The very fact of something existing outside human control is an incredible irritant to human sensibility to which the whole of the development of modernity attests.Rather than using techniques that work with the embedded nature of life in the universe, the developed sensibility of worldwide modernity seems to be one of a conquering army, of severing sensibility from its roots and transferring it wholesale into a machine form of existence, best exemplified by the Fordist means of production via the assembly line, even extended to life itself. And so it makes perfect sense that our design and architecture reflects that right-angled existence you might say, one devoted first and foremost to ease of mass factory production.

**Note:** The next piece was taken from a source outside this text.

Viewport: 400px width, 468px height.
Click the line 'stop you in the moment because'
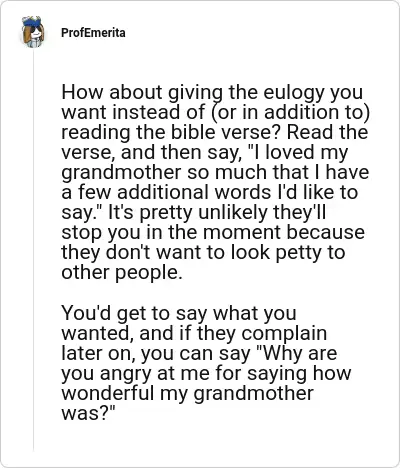pos(213,232)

I see many pretty designs based on a modernist 'cleaning up' of the unruliness of the garden. All you have to do is check any contemporary landscape mag or many of the garden mags and you'll seee designs predicated on machine modernism. It's easy to see why: they good in sketches and CAD blueprints and they fit in with the machine esthetic of the 'Dwell' (as in the design mag) look.

Many people adore the work of Antonio Gaudi and the organoform shapes he developed but truth to tell its very difficult to achieve anything like that anymore at least on the scale at which Gaudi worked. The economics seem to prohibit it; the bottom line quarterly profit report of corporations prohibit such large scale craftsmanly (and hecne lets face it, idiosyncratic) handwork, Afterall, the Sagrada Familia is still unfinished and the finishing architect has subtly but distinctively turned the finishing into a sort of modernist streamlining (albeit with Gothic overtones) and virtually eliminating the vegetative flourishes (which aren't actually flourishes but at the heart of Gaudi's work; see here for a recent overview of this controversy).

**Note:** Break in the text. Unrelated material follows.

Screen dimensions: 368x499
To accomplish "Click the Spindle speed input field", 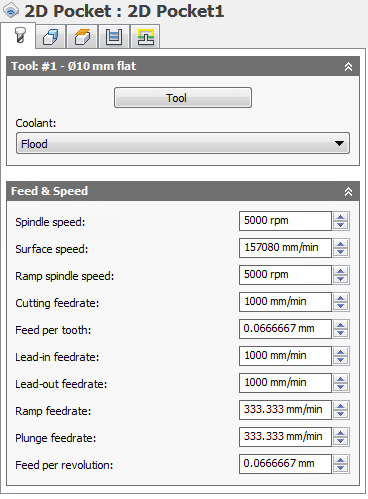I will [285, 221].
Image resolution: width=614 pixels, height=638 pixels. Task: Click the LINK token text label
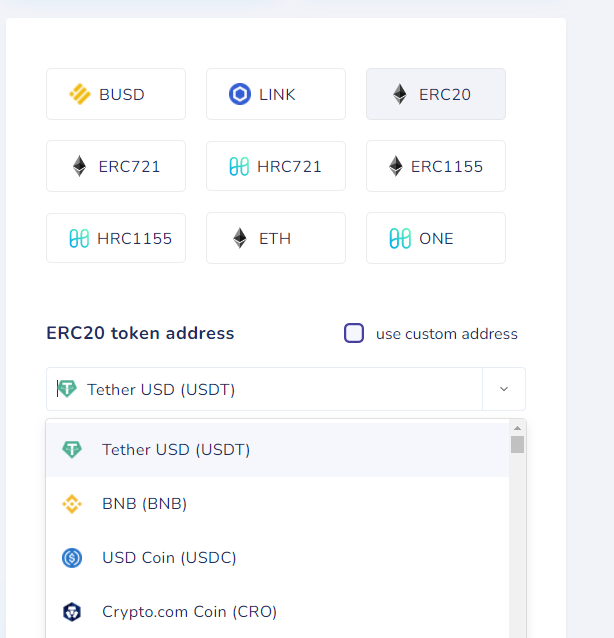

(Here you see the added front of the Sagrada Familia)
Well, I could go on but there is plenty of material elsewhere on Gaudi and his way of working, one totally at odds with modernity by and large. The advent of the computer has changed, paradoxically at first glance, this situation somewhat if you look at the work of Greg Lynne and Frank Gehry who inhabit a terrain of intuitive 'sculpturization' of forms that only the computer can make possible. Needless to say, these forms are still firmly within a modernist esthetic of production. If one is looking for a more seamless integration of form and labor that favors a human scale, these are not the places to look perhaps.

And so we are led back to the garden again, a place where architects go to create their 'follies' as such structures are called, somewhat deprecatingly. One could just as well call many of the modern forms of architecture follies but somehow the connection with the garden betrays a subtle devaluing of worth.

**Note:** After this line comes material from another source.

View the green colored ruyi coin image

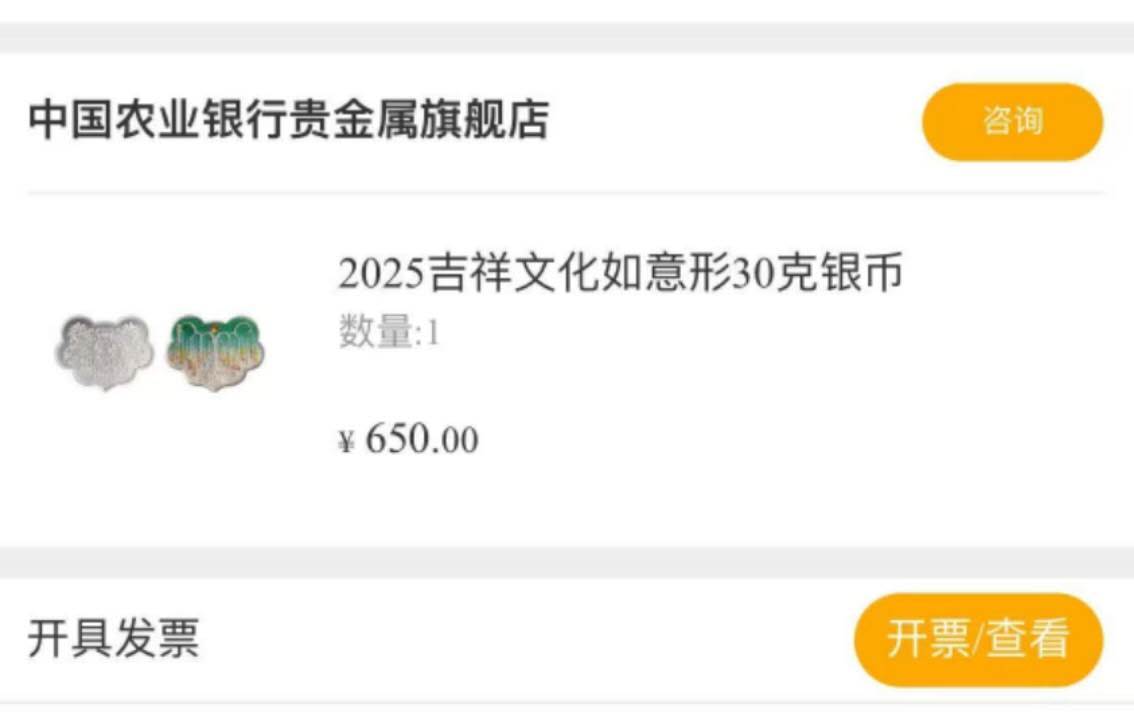216,352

On the other end of the scale, we have the film Avatar where the metaphysics of the garden reaches surreal heights (again, we might add, by courtesy of the computer). This perhaps puts us at the heart of the problem, not removing us (except in the way that all art removes us to a different place. Hopefully.)

 It may be that the tomatoes in pots outside our back door offer just as much food for thought.